## EXERCISE
What follows is a set of records. Repeat them word for word.

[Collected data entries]
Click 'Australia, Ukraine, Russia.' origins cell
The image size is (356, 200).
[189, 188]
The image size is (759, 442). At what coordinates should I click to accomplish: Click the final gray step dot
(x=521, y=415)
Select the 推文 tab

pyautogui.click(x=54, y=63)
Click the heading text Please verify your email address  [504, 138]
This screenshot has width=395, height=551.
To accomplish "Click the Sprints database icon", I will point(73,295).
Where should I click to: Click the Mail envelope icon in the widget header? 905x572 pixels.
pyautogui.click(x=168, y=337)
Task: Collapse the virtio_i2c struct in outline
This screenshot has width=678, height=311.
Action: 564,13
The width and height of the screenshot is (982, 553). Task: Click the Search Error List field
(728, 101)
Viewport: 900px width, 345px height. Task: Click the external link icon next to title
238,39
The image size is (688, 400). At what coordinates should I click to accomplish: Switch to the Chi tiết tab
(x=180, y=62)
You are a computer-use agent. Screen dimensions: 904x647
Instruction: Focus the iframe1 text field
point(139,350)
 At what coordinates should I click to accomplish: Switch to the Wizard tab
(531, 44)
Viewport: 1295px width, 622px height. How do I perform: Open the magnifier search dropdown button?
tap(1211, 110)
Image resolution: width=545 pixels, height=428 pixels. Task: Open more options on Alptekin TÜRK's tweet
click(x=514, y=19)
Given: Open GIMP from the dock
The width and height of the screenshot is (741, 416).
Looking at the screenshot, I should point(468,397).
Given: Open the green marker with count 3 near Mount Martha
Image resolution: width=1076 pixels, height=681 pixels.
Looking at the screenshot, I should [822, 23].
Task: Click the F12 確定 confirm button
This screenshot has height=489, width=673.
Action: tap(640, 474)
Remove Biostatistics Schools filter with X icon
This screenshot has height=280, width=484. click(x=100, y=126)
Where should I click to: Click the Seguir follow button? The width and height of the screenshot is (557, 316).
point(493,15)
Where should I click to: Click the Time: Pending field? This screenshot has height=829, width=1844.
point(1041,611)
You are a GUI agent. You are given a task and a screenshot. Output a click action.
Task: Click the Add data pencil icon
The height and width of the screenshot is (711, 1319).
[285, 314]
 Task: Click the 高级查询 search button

## THE COMPLETED TASK
Click 'Australia, Ukraine, Russia.' origins cell
The image size is (356, 200).
[189, 188]
The image size is (759, 442). At what coordinates should I click to accomplish: Click the final gray step dot
(x=521, y=415)
Select the 推文 tab

pyautogui.click(x=54, y=63)
Click the heading text Please verify your email address  [504, 138]
This screenshot has width=395, height=551.
To accomplish "Click the Sprints database icon", I will point(73,295).
Where should I click to: Click the Mail envelope icon in the widget header? 905x572 pixels.
pyautogui.click(x=168, y=337)
Task: Collapse the virtio_i2c struct in outline
This screenshot has width=678, height=311.
Action: 564,13
The width and height of the screenshot is (982, 553). Task: Click the Search Error List field
(728, 101)
Viewport: 900px width, 345px height. Task: Click the external link icon next to title
238,39
The image size is (688, 400). At what coordinates should I click to accomplish: Switch to the Chi tiết tab
(x=180, y=62)
You are a computer-use agent. Screen dimensions: 904x647
Instruction: Focus the iframe1 text field
point(139,350)
 At what coordinates should I click to accomplish: Switch to the Wizard tab
(531, 44)
Viewport: 1295px width, 622px height. How do I perform: Open the magnifier search dropdown button?
tap(1211, 110)
Image resolution: width=545 pixels, height=428 pixels. Task: Open more options on Alptekin TÜRK's tweet
click(x=514, y=19)
Given: Open GIMP from the dock
The width and height of the screenshot is (741, 416).
Looking at the screenshot, I should point(468,397).
Given: Open the green marker with count 3 near Mount Martha
Image resolution: width=1076 pixels, height=681 pixels.
Looking at the screenshot, I should [822, 23].
Task: Click the F12 確定 confirm button
This screenshot has height=489, width=673.
Action: tap(640, 474)
Remove Biostatistics Schools filter with X icon
This screenshot has height=280, width=484. click(x=100, y=126)
Where should I click to: Click the Seguir follow button? The width and height of the screenshot is (557, 316).
point(493,15)
Where should I click to: Click the Time: Pending field? This screenshot has height=829, width=1844.
point(1041,611)
You are a GUI agent. You are given a task and a screenshot. Output a click action.
Task: Click the Add data pencil icon
The height and width of the screenshot is (711, 1319).
[285, 314]
 Task: Click the 高级查询 search button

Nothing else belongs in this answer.